Hava durumundan etkileniyorum. Etraf grinin boyunduruğu altına girmişken yeterince enerjik hissetmiyorum ve aklım hep melankolik konular üzerine yoğunlaşıyor. Bundan ötürü de sana Melbourne’den yeterince bahsedemedim. Orada yarışlardan geri kalan zamanlarda pek çok fotoğraf çektim. Bazıları daha sanatsal iken bazıları gerçekten iğrençti. Onları silip doğal olarak yok ettim. Lakin iyi olanları annemin e-posta adresinde bulabilirsin. Uyanıp incelemeye ne dersin?

Antrenmanlardan bir önceki gün otel lobisinde tanıştığım bir Türk ile beraber koalaları görmeye gittim. İnanılmaz tatlı canlılar olduklarını biliyor muydun? Birini kucağıma aldım ve bana sarıldı. Aslında o anda küçük de olsa bir şey hissettiğimi inkâr edemem. Uzun sürmese de bir an için o bana sarıldığında sen aklıma geldin. Birbirimize sarılmayı severdik. Daha gençken, hatta çocukken sarılarak çizgi film izleme alışkanlığımızın annemi nasıl delirttiğine dair bir anı hızla gelip geçerken gözlerim bile doldu. Belki de bu kadar yapışık ikiz olmasaydık her şey çok farklı olabilirdi.
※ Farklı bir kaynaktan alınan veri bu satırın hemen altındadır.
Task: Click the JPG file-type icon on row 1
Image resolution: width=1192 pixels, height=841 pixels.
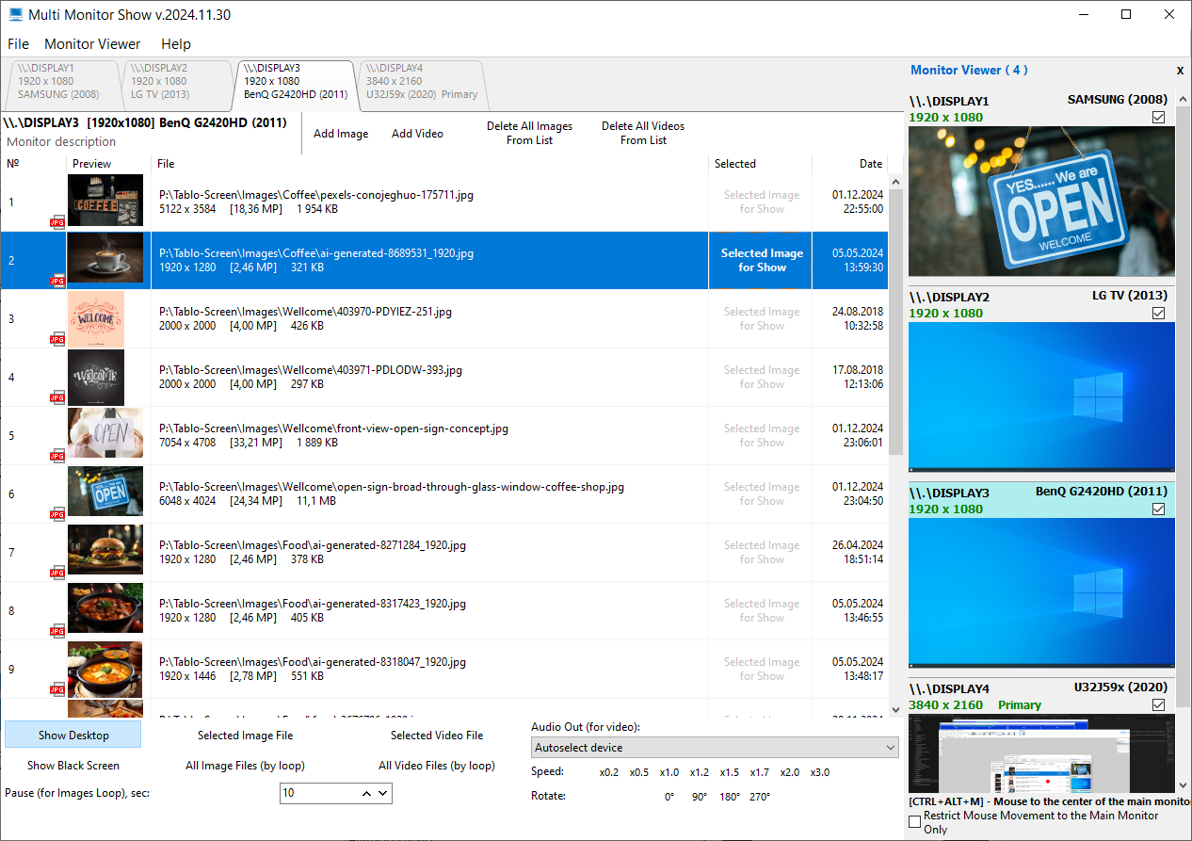Action: [x=57, y=222]
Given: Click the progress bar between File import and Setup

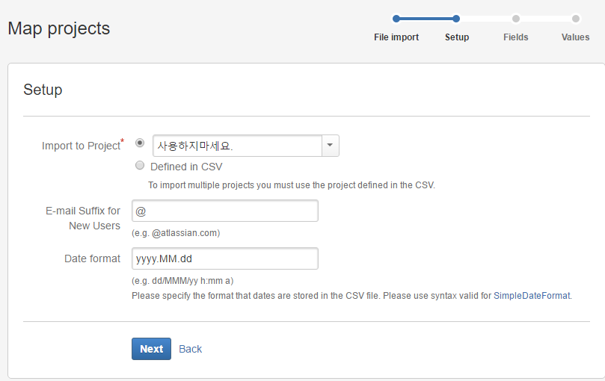Looking at the screenshot, I should (x=426, y=19).
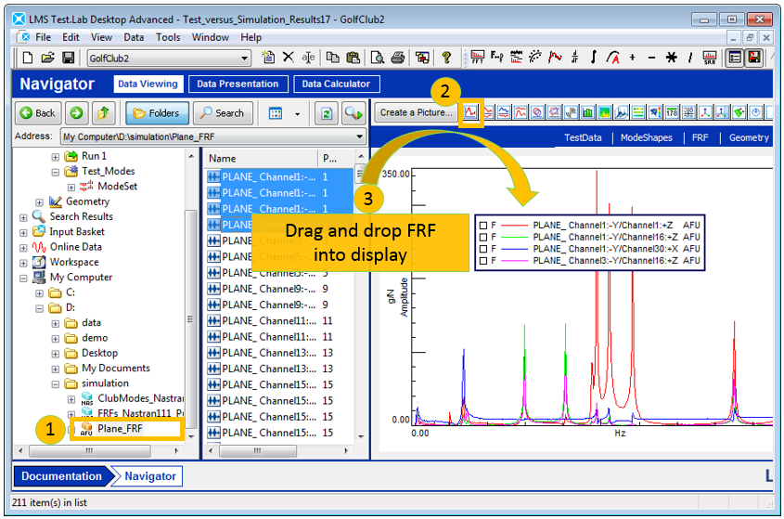Collapse the My Computer tree node

[x=25, y=278]
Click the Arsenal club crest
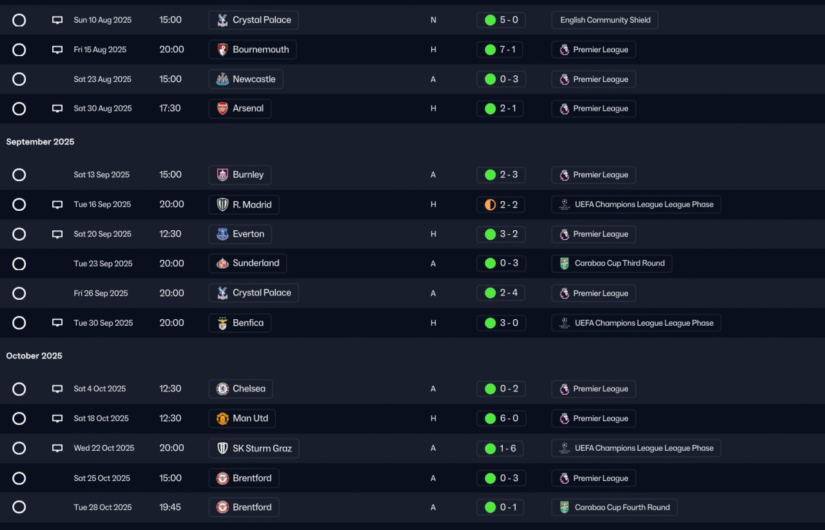 [222, 109]
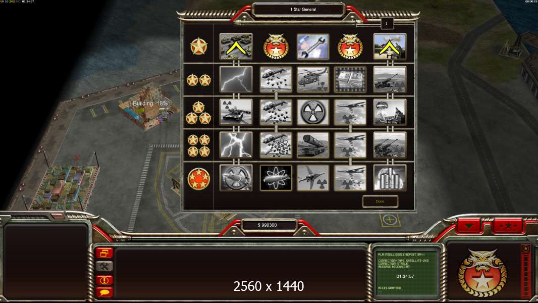Viewport: 538px width, 303px height.
Task: Pick the single lightning bolt power icon
Action: (236, 79)
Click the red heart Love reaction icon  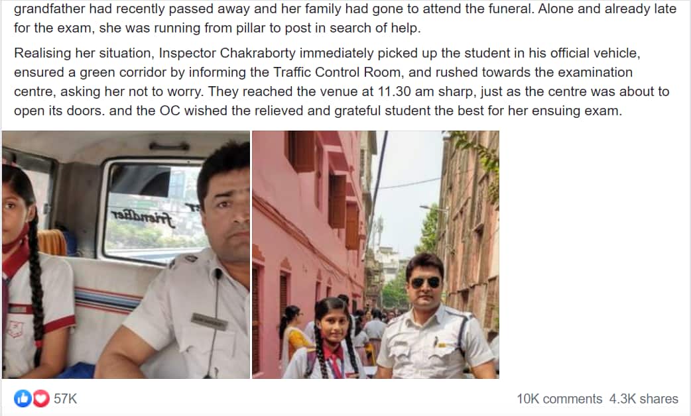41,398
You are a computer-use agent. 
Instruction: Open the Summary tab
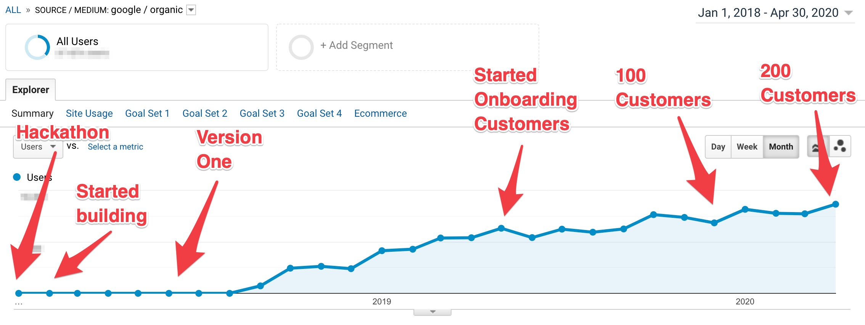point(32,113)
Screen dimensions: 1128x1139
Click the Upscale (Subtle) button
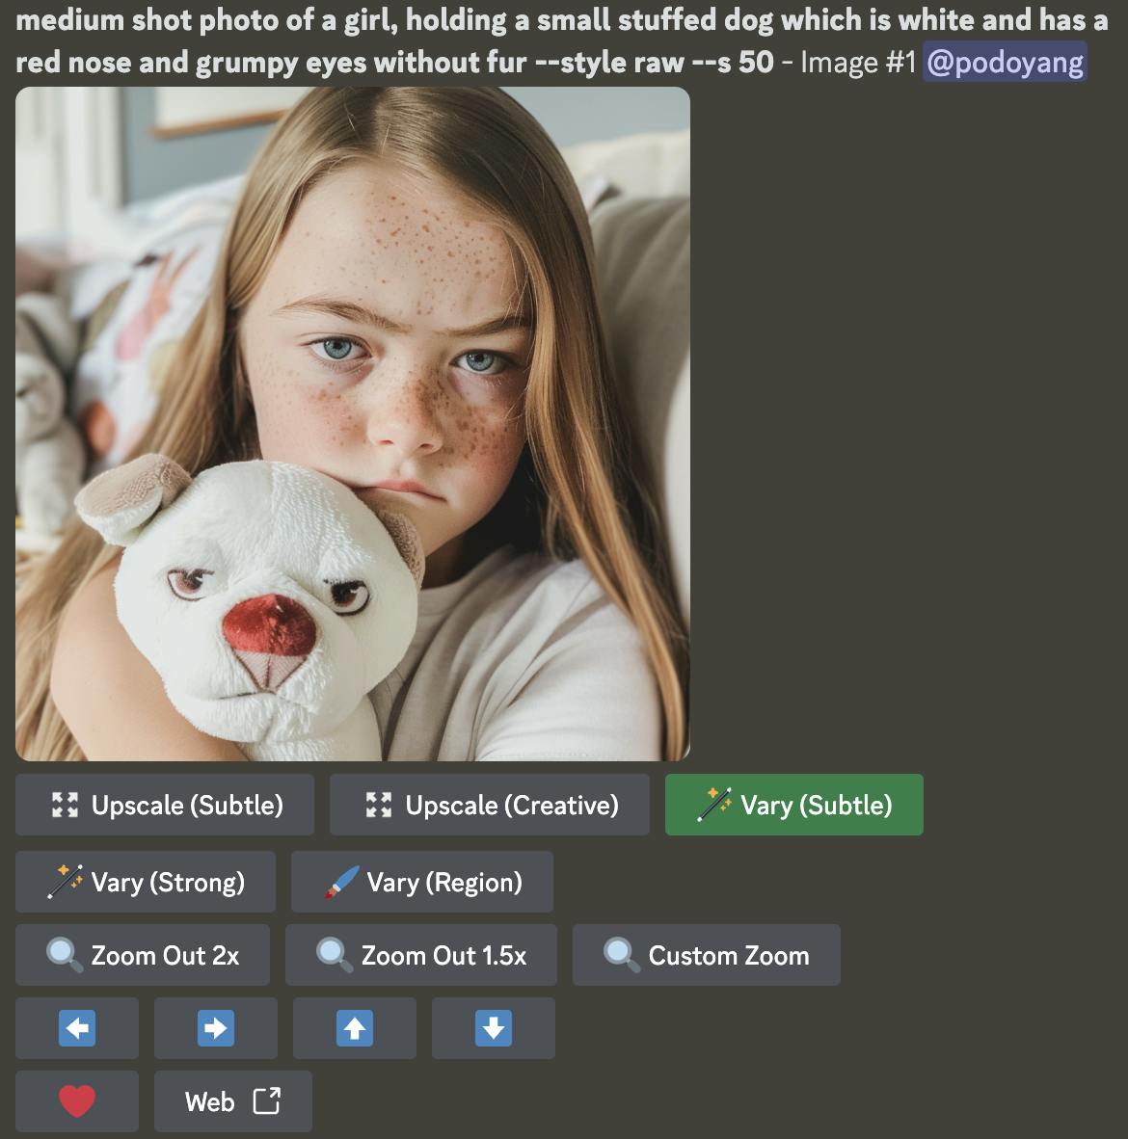tap(164, 805)
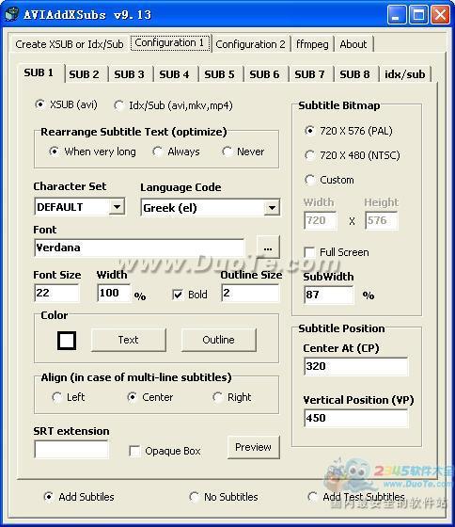Screen dimensions: 455x527
Task: Toggle the Bold checkbox
Action: pos(177,295)

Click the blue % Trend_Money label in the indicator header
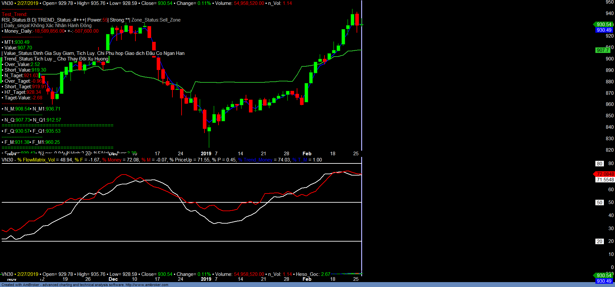coord(255,160)
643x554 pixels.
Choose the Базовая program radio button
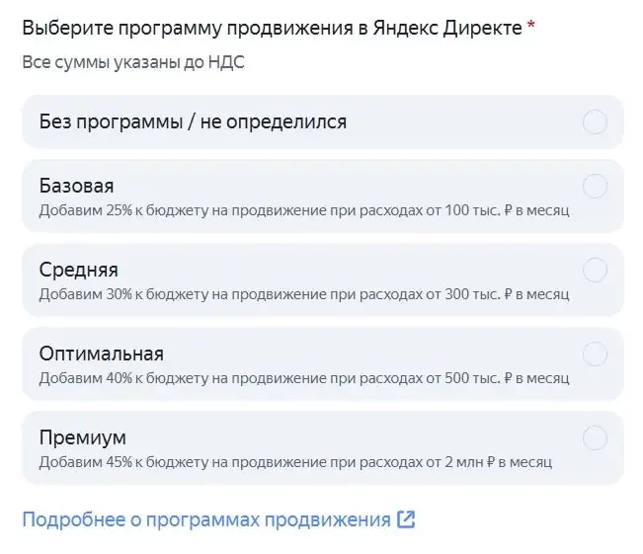click(595, 186)
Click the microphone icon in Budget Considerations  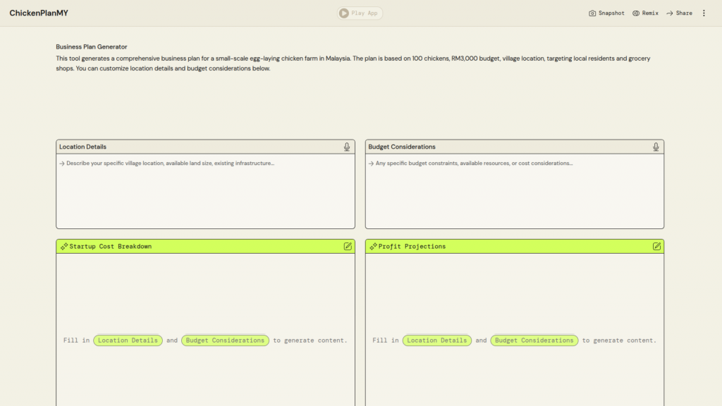pos(656,147)
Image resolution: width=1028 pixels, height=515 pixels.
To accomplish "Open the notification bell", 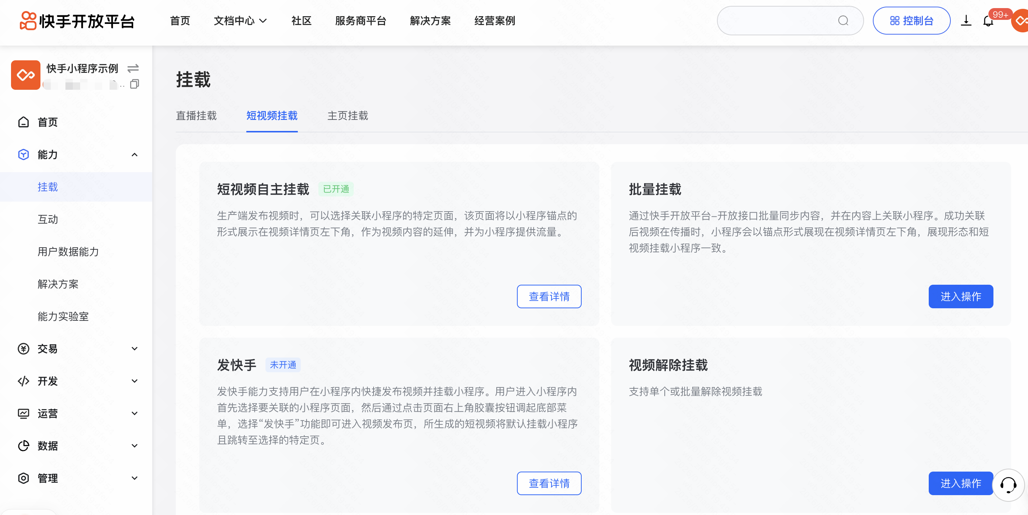I will coord(988,21).
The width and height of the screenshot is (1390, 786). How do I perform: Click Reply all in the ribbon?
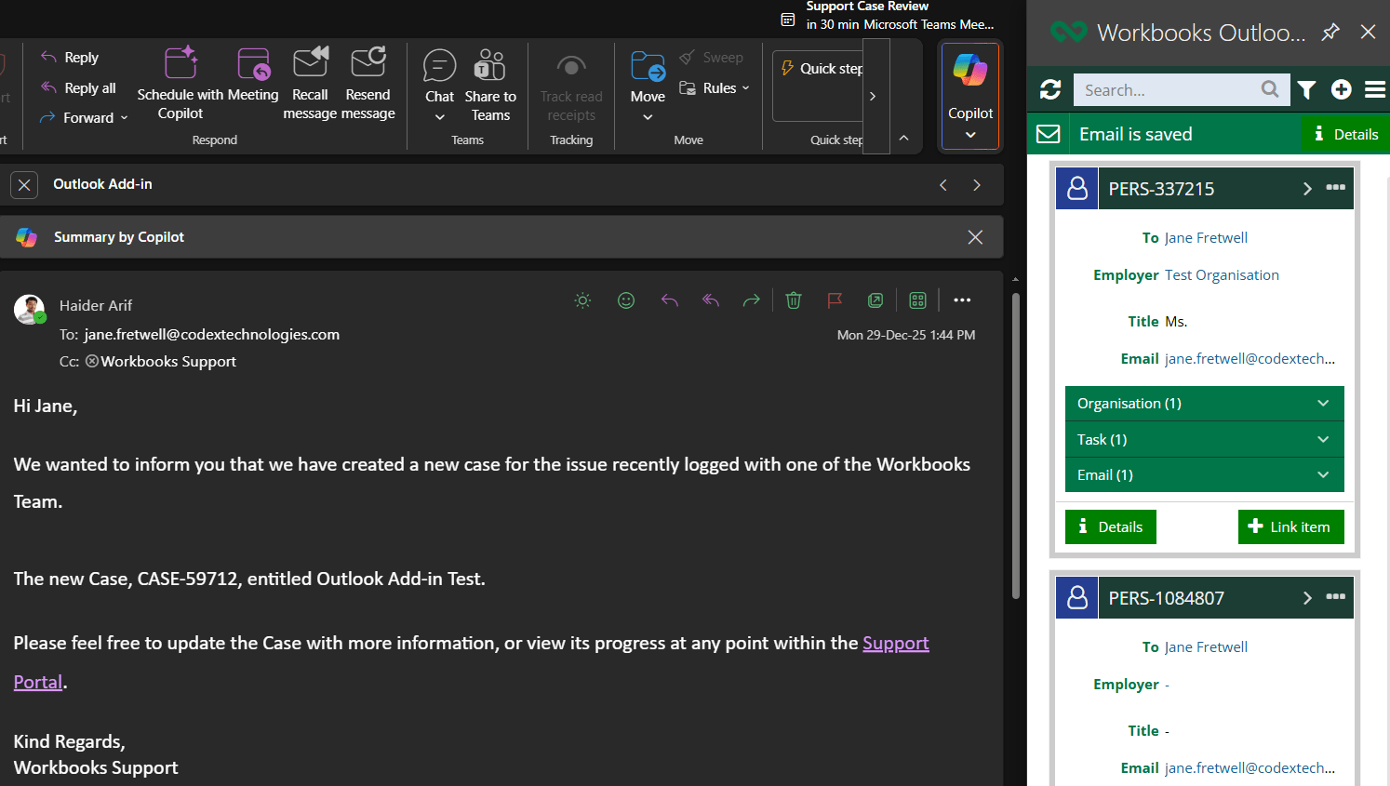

Teknik olarak neredeyse gezegenin diğer ucunda olmak hem farklı hem de herhangi bir yerde olmanın aynısıydı. Zaten şehirlerin birbirinden ne farkı var ki? Sevdiğin birinin ya da birilerinin olmadığı her yer diğer tüm yerler gibi anlamsızken burada bile anlamı bulamıyorum. Prenses olmayı isteyen bir küçük kız olarak Prenses Grace Kelly’nin şehrine sonradan bağlanmış olsam da, hatta ev olarak gördüğüm tek yer burası olsa da sen gidersen bu anlamın da yok olacağından korkuyorum. Evin ne olduğunu bile gerçekten bilmediğimden ötürü belki de daha da kaybolup tutku yerine evimi aramaya başlarım. Ama her şeyden önce evin ne olduğunu gerçek anlamıyla öğrenmem gerekebilir.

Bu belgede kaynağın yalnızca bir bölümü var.